Old school, meaning “of the old school; of earlier times; as originally or formerly established, propounded, or professed; old or old-fashioned,” is much older, originating around 1749, according to the Online Etymology Dictionary.

overseas

“All things considered, there are only two kinds of men in the world—those that stay at home and those that do not. The second are the most interesting. Some day a man will bethink himself and write a book about the breed in a book called ‘The Book of the Overseas Club,’ for it is at the clubhouses all the way from Aden to Yokohama that the life of the Outside Men is best seen and their talk is best heard.”

Rudyard Kipling, Letters of Travel, 1920

Kipling’s usage is the earliest recorded of this meaning of overseas: “of, relating to, originating in, or situated in countries across the sea.”

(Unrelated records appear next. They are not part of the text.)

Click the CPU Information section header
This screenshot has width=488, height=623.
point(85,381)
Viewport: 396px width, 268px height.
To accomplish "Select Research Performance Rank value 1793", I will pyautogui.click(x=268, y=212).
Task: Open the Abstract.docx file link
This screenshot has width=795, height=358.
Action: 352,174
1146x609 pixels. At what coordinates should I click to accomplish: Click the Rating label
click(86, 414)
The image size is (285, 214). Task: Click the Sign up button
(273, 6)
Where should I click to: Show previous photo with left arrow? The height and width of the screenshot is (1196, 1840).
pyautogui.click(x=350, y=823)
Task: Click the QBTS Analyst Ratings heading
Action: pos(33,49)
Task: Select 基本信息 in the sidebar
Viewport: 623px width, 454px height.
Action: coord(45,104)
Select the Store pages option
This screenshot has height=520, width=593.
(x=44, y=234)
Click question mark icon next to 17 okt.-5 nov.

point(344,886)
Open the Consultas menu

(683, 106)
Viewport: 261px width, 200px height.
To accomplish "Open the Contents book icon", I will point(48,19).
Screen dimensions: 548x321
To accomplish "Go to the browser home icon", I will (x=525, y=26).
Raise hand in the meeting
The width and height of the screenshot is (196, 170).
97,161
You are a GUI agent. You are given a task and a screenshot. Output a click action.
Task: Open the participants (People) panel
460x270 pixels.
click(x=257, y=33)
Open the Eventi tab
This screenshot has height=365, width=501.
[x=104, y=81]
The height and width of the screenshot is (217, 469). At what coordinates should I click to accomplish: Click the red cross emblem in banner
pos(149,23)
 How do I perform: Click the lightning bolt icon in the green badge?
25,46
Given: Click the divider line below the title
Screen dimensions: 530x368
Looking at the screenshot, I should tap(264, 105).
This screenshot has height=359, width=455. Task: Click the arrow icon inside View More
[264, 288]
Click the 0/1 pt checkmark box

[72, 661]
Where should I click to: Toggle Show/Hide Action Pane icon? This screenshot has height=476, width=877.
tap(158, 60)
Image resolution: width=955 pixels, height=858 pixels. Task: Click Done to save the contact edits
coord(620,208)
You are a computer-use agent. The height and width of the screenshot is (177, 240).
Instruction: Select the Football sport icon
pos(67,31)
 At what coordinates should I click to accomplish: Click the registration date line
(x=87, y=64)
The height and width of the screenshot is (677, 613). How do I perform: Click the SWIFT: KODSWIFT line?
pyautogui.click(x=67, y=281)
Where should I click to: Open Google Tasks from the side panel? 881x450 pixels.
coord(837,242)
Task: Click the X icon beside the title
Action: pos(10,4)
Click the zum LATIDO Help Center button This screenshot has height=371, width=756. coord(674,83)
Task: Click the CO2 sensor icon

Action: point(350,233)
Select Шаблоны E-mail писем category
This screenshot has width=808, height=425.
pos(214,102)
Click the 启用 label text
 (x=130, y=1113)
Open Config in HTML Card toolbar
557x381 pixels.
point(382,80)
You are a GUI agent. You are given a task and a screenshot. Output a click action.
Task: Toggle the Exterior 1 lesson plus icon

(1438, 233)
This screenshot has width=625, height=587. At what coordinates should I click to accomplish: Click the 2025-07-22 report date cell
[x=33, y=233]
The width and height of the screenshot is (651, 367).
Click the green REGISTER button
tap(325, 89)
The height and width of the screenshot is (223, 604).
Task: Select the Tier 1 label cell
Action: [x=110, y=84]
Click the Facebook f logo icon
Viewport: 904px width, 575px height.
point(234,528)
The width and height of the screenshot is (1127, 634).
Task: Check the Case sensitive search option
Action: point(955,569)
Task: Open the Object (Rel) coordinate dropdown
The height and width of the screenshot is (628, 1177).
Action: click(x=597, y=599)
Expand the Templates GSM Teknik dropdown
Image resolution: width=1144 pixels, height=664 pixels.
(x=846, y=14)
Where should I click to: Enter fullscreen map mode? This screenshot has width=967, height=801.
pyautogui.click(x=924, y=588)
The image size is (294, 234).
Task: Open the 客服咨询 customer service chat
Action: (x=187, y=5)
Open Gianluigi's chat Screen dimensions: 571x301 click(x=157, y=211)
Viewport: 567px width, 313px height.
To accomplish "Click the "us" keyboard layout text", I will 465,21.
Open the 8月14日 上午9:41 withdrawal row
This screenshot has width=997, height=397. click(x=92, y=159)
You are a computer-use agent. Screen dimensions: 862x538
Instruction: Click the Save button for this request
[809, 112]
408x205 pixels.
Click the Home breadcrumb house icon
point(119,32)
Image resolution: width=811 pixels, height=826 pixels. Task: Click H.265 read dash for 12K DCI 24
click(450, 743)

Overseas Chinese refers to “a person or people of Chinese ethnicity, living in a non-Chinese country.” Overseas experience, says the OED, is either “experience of life and culture in an overseas country,” or a New Zealand term for “an overseas working holiday, usually to Britain or Europe, undertaken by young New Zealanders and freq. considered as a virtually obligatory part of an informal education.”

penny-farthing

“Remembering what she had done, it was pleasant to watch her unhappiness, and the penny-farthing attempts she made to hide it from the Station.”

Rudyard Kipling, Plain Tales from the Hills, 1888

Penny-farthing, or pennyfarthing, meaning “ineffective,” was formed by combining penny and farthing, “an English piece of money equal to one fourth of a penny,” says the Online Etymology Dictionary, “the two together making but a small sum.”

Penny-farthing, “an early bicycle having a large front wheel and much smaller rear one” (perhaps named for the different sizes of the coins), came about later in 1927.

slack-jawed

“Look you, I have noticed in my long life that those who eternally break in upon Those Above with complaints and reports and bellowings and weepings are presently sent for in haste, as our Colonel used to send for slack-jawed down-country men who talked too much.”

Rudyard Kipling, Kim, 1901

Slack-jawed means “with the mouth in an open position and the jaw hanging loosely, especially as indicating bewilderment or astonishment,” or “unsophisticated or unthinking; dimwitted in appearance.”

Cletus Spuckler, aka “Cletus the Slack-Jawed Yokel,” is a stereotypical redneck character on the animated TV series, The Simpsons.

squiggly

“The squiggly things on the Parsee’s hat are the rays of the sun reflected in more-than-oriental splendour, because if I had real rays they would have filled up all the picture.”

Rudyard Kipling, Just So Stories, 1907

Squiggly may come from the older squiggle, which originally meant “to work wavy or intricate embroidery,” according to the OED, before it came to mean, more commonly, “to squirm and wriggle,” or “to move about like an eel.”

Svengali

“’I’m glad Zvengali‘s back where he belongs.”

Rudyard Kipling, A Diversity of Creatures, 1917

A Svengali is “a person who, with evil intent, tries to persuade another to do what is desired,” and is named for Svengali, “the hypnotist villain” in the 1894 novel Trilby by George du Maurier.

Kipling’s is the first recorded figurative use of Svengali. In the quote, the speaker is referring to “a dog with a mesmeric stare,” says the OED.